O autarca António José Correia considera que a proposta de encerramento “ignorou a grande afluência de pessoas a Peniche, cuja população chega a quadruplicar no Verão” e promete apresentar ao Governo “os números reais” do concelho. Só ao nível turístico, regista mais de 187 mil dormidas por ano.

“A perplexidade é acentuada pela existência de um relatório enviado ao município no início de Outubro de 2006, o qual apontava para a manutenção do Serviço de Urgência, devido à existência de um pólo turístico especialmente relevante e a distância/tempo a Serviços de Urgência Médico-cirúrgicos e Polivalentes”, explicou António José Correia.

Foz Romão, director do Hospital São Pedro Telmo, também considera que “a decisão de encerrar as urgências será prejudicial para a população de Peniche”.

“O serviço tem uma afluência média de 130 pessoas por dia. O Hospital das Caldas da Rainha não está preparado para um acréscimo suplementar tão significativo e o Hospital de Torres Vedras está fora da nossa rede de referência. Neste momento, não podemos enviar doentes para lá porque não são aceites”, concluiu o responsável.

"VAI SER NECESSÁRIO MOBILIZAR OS PROFISSIONAIS"

A Comissão Técnica de Apoio ao Processo de Requalificação das Urgências considera que a nova Rede de Urgências só pode funcionar se houver um reforço dos meios humanos na assistência pré- -hospitalar e essa é uma decisão política que está em cima da mesa do ministro da Saúde, Correia de Campos.

“Há várias zonas do País em que vai ser necessário haver reforços e rentabilização dos recursos humanos. Haverá casos em que é preciso recorrer à mobilidade dos profissionais, mas essa é uma decisão política que não nos compete a nós, enquanto comissão técnica, pronunciar”, afirmou António Marques, porta-voz daquela comissão de peritos.

Fonte do gabinete do ministro Correia de Campos escusou-se a avançar com esclarecimentos,remetendo para dentro de poucos dias o anúncio da sua decisão quanto à aceitação, ou não, das recomendações técnicas que constam naquele segundo relatório.

BOMBEIROS DO MONTIJO DE LUTO

No Montijo, a população, que há mais de 20 anos anseia por um novo hospital, vai mesmo perder o actual serviço de urgências. Por ele já protestaram publicamente e prometem continuar a batalhar, agora que a decisão parece irreversível.

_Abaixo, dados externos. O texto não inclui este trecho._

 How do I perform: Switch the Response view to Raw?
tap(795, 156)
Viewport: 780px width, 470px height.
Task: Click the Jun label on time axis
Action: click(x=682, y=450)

Os bombeiros locais têm em curso um protesto simbólico de grande significado: todos os veículos, mesmo os de combate a incêndios, transportam no exterior uma faixa negra como sinal de luto pelo fecho das urgências. O Hospital do Montijo serve 60 mil pessoas dos concelhos de Montijo e Alcochete. Com o serviço encerrado, a população terá de se deslocar ao Barreiro.

UTENTES DE PENICHE

“Só espero que ninguém morra na estrada”, diz Engrácia Sousa, 43 anos, moradora em Peniche.

60 MIL ISOLADOS

60 mil portugueses que vivem nas aldeias estão a mais de uma hora de distância de uma Urgência.

ALENTEJO E ALGARVE

Segundo a comissão técnica, as regiões do País mais favorecidas são o Alentejo e norte do Algarve.

HOSPITAL CURRY CABRAL

Lisboa perde uma Urgência: do Hospital Curry Cabral, que já estava prevista no primeiro estudo.

CRONTOLO MÉDICO

O transporte dos doentes deve ser controlado por médicos – presentes ou não na ambulância.